Inner work
Earlier this year, as I was wrestling through some of the concepts involved with Dying Church, I really wondered if I could continue to pastor Richview. Richview is a great church, but historically it’s been modern and programmatically driven. When I came to Richview, I fit that mold. I don’t anymore. I began to think that the concepts involved with leading a church to die to itself – not always literally, but always spiritually – would be too much. I came to a humbling realization sometime this summer. Richview wasn’t the problem. I was. Nobody at Richview was holding me back. I hadn’t even given them a chance to wrestle through some of the ideas God had been birthing in my mind. A passage in Joseph Jaworski’s book Synchronocity describes this insight perfectly.
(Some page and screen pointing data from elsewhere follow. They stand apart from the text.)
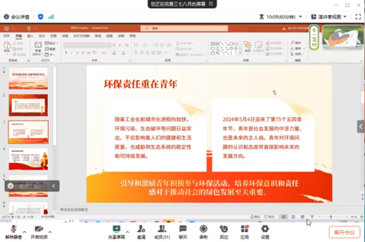Expand the collapsed side panel arrow on right edge

[361, 126]
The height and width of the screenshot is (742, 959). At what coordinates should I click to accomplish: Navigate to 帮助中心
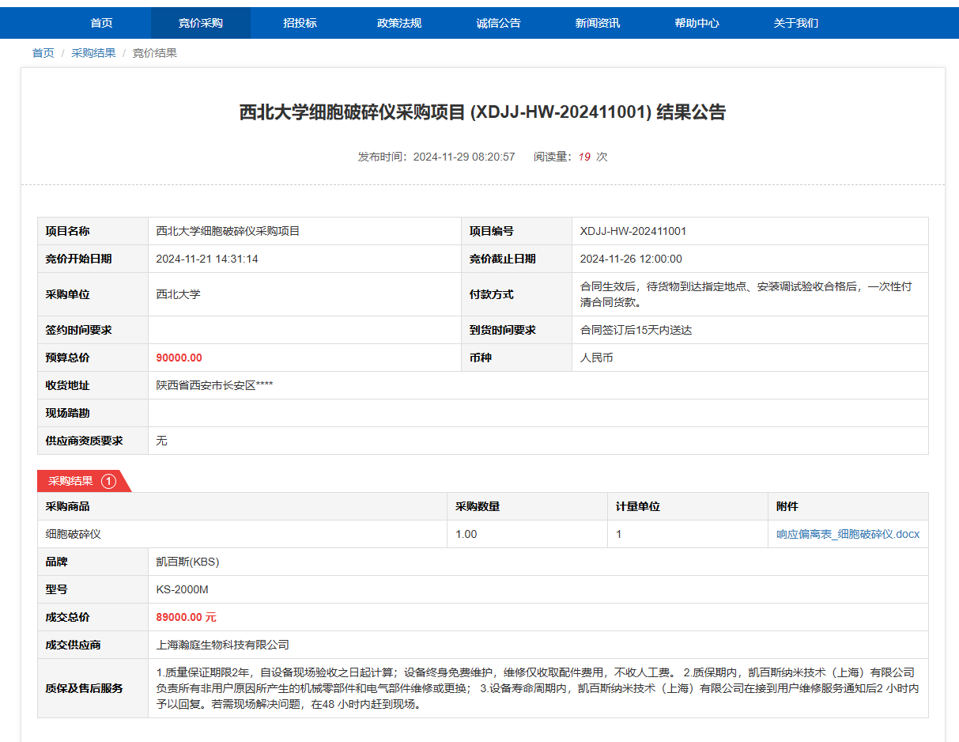point(697,23)
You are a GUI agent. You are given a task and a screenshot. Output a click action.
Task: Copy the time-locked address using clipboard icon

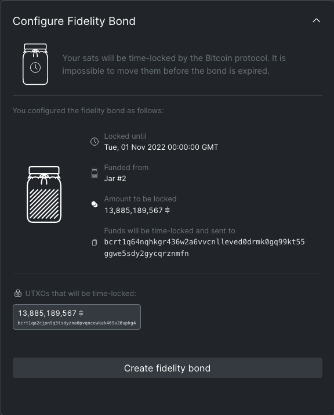click(x=95, y=243)
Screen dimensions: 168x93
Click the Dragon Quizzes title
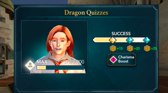tap(86, 13)

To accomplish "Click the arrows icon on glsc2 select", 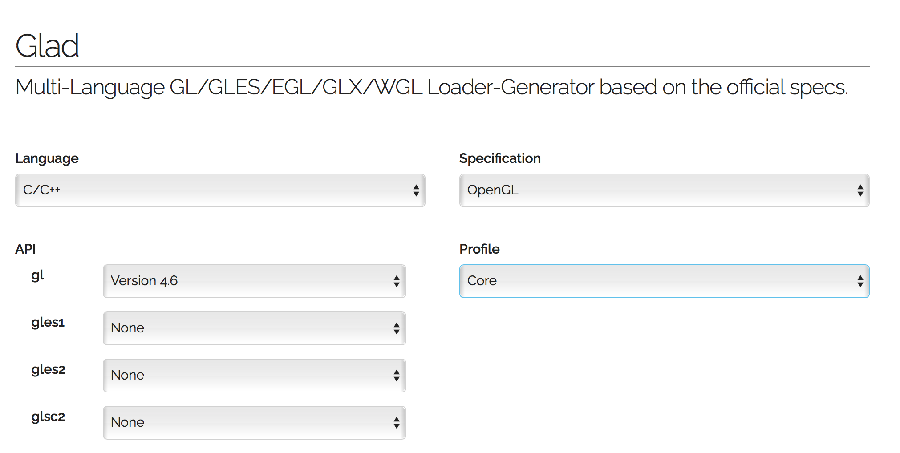I will pos(396,423).
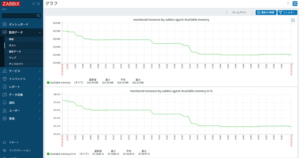Open the ダッシュボード dashboard icon
The image size is (299, 158).
coord(4,24)
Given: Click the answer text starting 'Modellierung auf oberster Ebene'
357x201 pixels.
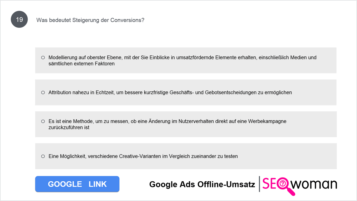Looking at the screenshot, I should coord(182,60).
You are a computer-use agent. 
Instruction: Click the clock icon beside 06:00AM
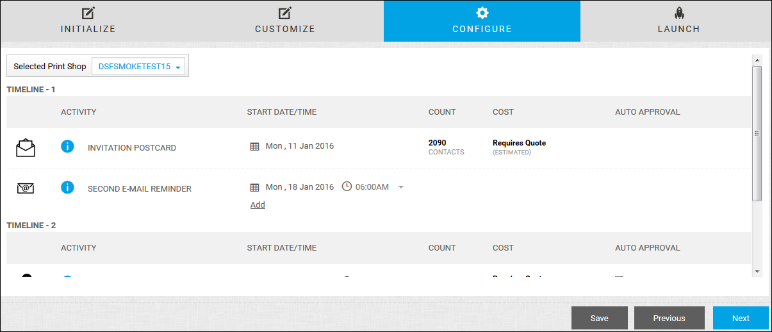click(x=347, y=187)
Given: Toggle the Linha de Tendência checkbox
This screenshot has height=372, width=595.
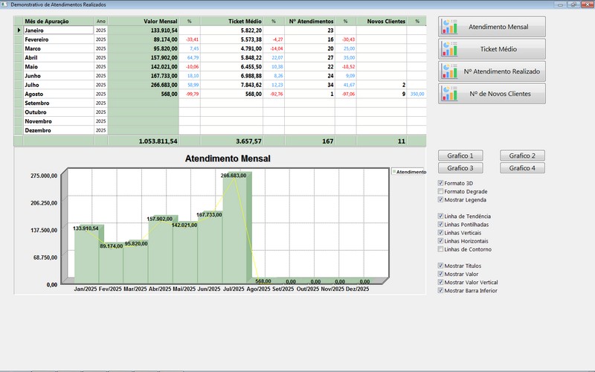Looking at the screenshot, I should coord(441,217).
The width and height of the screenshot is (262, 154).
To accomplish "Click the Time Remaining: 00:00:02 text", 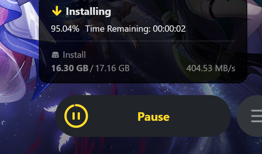I will [135, 29].
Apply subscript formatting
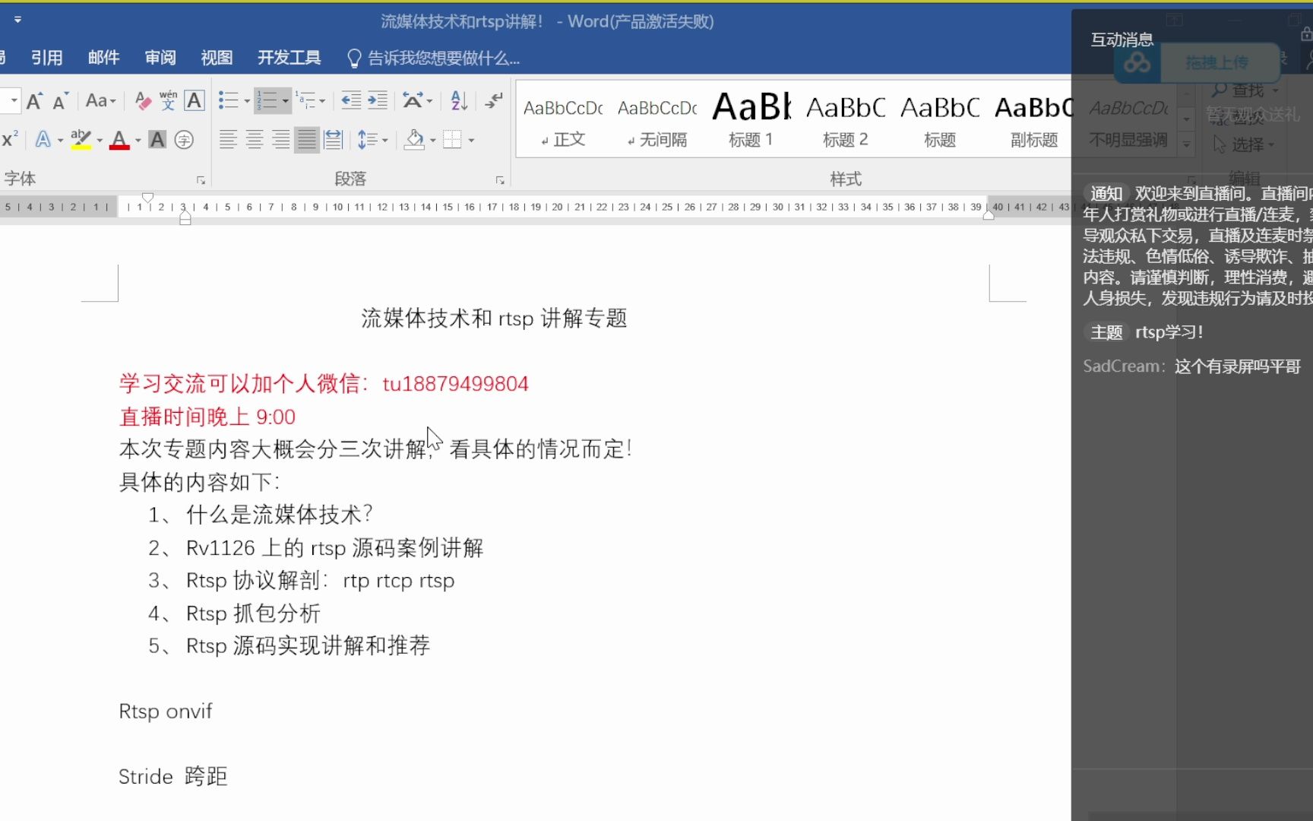The image size is (1313, 821). click(x=3, y=139)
In a passage that describes a phase of incoherence within the organization he was leading, Jaworski says:
It’s so easy under these circumstances to blame the situation on others: “They simply don’t get it…They’re not committed,” or such. There’s always a “they.” But that’s where the confusion lies. In these situations, it’s not “they” who are responsible. It’s us. It has to do with our own history being invoked. Our history of separation, isolation, low self-esteem, and unworthiness interacts with our new awareness of incoherence and creates a movie in our head that points to “them” and the problem. What’s the way out of this trap? Leaving doesn’t solve anything, because usually we will end up with other people who “just don’t get it.” It means recognizing that if we’re working with people who don’t get it, it’s because part of our own history is being invoked, and there’s real inner work to do in addition to outer work.
It’s so easy to think that the problem is out there, and that outward change is the solution. I’m glad I realized that “they” weren’t holding me back. I was.